The theory received a serious setback from the periodical exodus which occurred when succeeding years brought a rainfall at or below the normal. There were years when the average rainfall (10 to 20 inches) decreased by almost half; there were months without a cloud; there were days in the southwest when the winds were so dry and hot that green corn was turned into dry and rattling stalks. When crops shriveled and died on millions of acres, men lost hope and means, and they were forced to abandon the homes that represented the earnings of a lifetime. Whole counties were nearly depopulated. These vicissitudes caused the tide of migration to ebb and flow, and continually wore out its resources. The desert had been removed from the maps. The supplications of the devout and the dynamite of the "rainmaker," a suggestion of the Indian medicine men who had held sway on the plains less than a century before, had vainly implored the heavens for the rain which alone was wanting for the production of profitable crops. Yet the blunt fact remained, and still remains, that many millions of acres were dead, vacant, and profitless simply because of their aridity. This land has little value now, for in many places a whole section does not yield enough to keep a fleetfooted sheep from starving.

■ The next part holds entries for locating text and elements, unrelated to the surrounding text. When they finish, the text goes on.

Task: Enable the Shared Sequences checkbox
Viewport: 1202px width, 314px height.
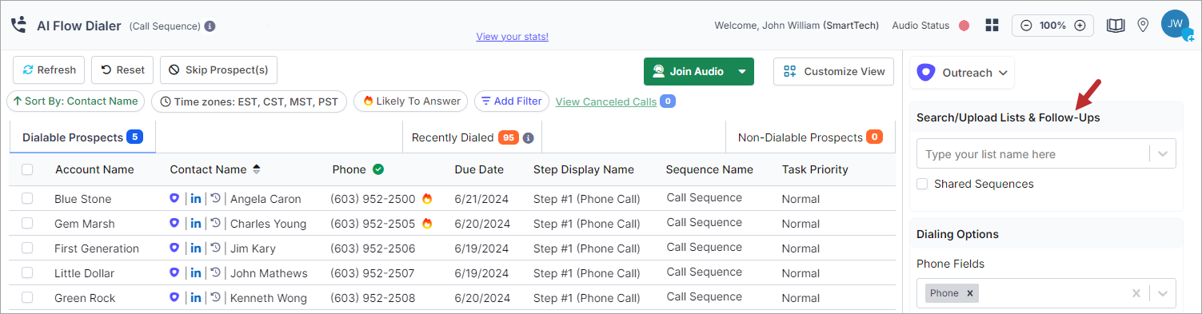Action: [x=922, y=184]
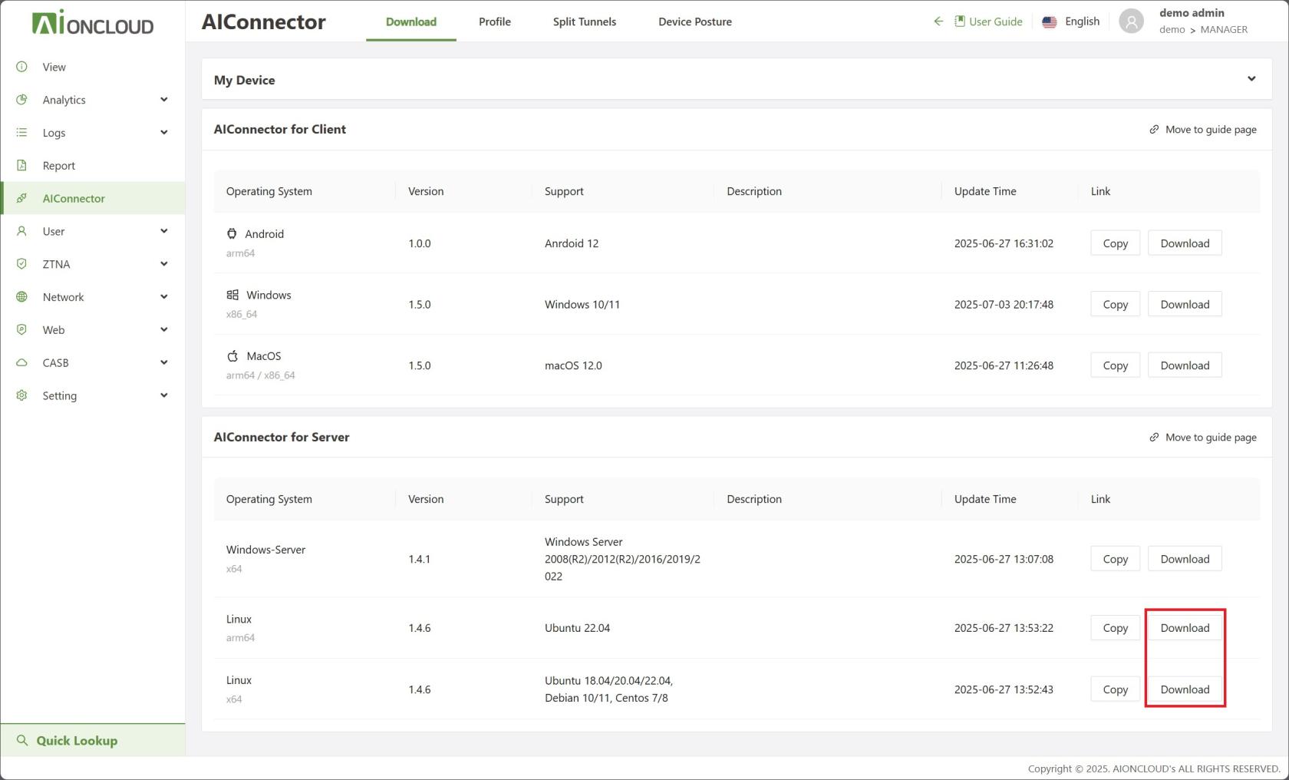Click the Setting gear icon
Viewport: 1289px width, 780px height.
point(21,395)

South of Yellowstone park in the Wind river mountains of Wyoming rises Mount Union in majestic grandeur. Three streams take their course from this peak-the Missouri, the Columbia and the Colorado. Embraced in the branching arms of these streams is the industrial future of a region greater in extent than any European nation save Russia. Could this vast district be reclaimed for settlement, it would be a task second to none in the realm of social economics, for here millions of people could find homes. Within this region is contained practically all that remains of the public domain. The only element lacking to make the land valuable is moisture. New influences are at work to remedy this, the bitter failures of 20 years ago have been largely forgotten, and a second wave of settlement is sweeping over the plains. Rather slowly and unwillingly public attention became fixed upon irrigation. While the water supply is sufficient to irrigate only a small fraction of the arid domain, approximately three-fourths of a billion acres, several million acres are already under irrigation, and there is a good prospect that many more millions will be irrigated in the future. At present this area forms potentially the best part of our national heritage. Although most of the land would be typical for raising wheat, and the completion of the irrigation works which the government now has under way will add millions of bushels to the annual production of wheat, the better adaptability of other crops to intensive cultivation under irrigation will doubtless soon render it unprofitable to irrigate wheat extensively. The introduction of irrigation will make possible the growing of diversified crops in some sections where wheat alone can now be profitably raised. Where the supply of water is insufficient for irrigation, the only remedy is the development of drought resistant crops for dry farming. One of the greatest of these is durum wheat. If there is water enough to irrigate but one acre of ground on the dry farm, this will make a green oasis with shade and foliage for the farmer's home, a pleasant contrast to the monotony of the gray and dusty summer plains with their shimmering waves of heat.